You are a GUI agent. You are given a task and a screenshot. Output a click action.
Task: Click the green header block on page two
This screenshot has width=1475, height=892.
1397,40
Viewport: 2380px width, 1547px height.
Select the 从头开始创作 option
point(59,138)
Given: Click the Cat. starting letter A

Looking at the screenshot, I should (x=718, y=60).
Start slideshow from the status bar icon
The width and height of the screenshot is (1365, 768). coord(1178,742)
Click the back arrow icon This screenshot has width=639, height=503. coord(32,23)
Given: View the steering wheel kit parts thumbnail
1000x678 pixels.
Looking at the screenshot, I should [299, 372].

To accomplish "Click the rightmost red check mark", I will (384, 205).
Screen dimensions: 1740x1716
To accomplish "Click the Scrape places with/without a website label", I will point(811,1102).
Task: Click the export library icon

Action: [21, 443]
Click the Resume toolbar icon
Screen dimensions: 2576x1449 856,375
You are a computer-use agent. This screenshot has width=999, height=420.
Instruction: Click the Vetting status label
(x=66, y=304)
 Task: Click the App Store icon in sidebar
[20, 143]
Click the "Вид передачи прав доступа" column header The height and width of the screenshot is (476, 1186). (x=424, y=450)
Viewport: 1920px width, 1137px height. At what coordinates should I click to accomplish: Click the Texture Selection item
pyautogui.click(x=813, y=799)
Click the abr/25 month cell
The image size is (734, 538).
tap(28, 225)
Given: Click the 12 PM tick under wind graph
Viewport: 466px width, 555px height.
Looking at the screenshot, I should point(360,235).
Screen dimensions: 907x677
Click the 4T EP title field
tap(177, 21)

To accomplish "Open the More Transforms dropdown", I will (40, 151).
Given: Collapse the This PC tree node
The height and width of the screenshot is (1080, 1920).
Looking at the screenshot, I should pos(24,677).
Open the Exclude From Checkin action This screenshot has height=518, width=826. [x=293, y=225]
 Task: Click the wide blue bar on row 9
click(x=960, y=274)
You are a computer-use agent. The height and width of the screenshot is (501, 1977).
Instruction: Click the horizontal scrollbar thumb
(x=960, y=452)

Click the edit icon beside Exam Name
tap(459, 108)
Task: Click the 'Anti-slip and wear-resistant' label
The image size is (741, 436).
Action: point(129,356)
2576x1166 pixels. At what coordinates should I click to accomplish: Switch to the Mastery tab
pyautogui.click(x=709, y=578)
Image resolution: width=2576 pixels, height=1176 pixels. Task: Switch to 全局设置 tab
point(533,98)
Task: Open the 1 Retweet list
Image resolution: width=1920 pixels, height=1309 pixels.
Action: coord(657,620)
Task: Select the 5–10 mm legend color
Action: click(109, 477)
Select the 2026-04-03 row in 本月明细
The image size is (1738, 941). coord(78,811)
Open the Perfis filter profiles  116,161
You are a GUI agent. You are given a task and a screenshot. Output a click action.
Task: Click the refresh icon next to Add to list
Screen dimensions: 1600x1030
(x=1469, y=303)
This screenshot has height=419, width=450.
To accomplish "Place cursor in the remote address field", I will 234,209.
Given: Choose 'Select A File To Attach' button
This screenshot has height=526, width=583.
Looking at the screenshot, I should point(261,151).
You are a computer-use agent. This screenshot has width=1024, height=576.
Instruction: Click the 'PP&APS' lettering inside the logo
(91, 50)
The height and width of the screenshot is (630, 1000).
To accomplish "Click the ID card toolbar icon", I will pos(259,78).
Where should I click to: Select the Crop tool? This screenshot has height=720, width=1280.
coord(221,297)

_Task description_: Copy out the items verbatim, beginning at the first line and stopping after the line that contains "Looking at the screenshot, I should [299, 372].".

_Task solution_:
You are a GUI agent. You are given a task and a screenshot. Output a click action.
Task: Click the green header block on page two
This screenshot has width=1475, height=892.
1397,40
Viewport: 2380px width, 1547px height.
Select the 从头开始创作 option
point(59,138)
Given: Click the Cat. starting letter A

Looking at the screenshot, I should (x=718, y=60).
Start slideshow from the status bar icon
The width and height of the screenshot is (1365, 768). coord(1178,742)
Click the back arrow icon This screenshot has width=639, height=503. coord(32,23)
Given: View the steering wheel kit parts thumbnail
1000x678 pixels.
Looking at the screenshot, I should [299, 372].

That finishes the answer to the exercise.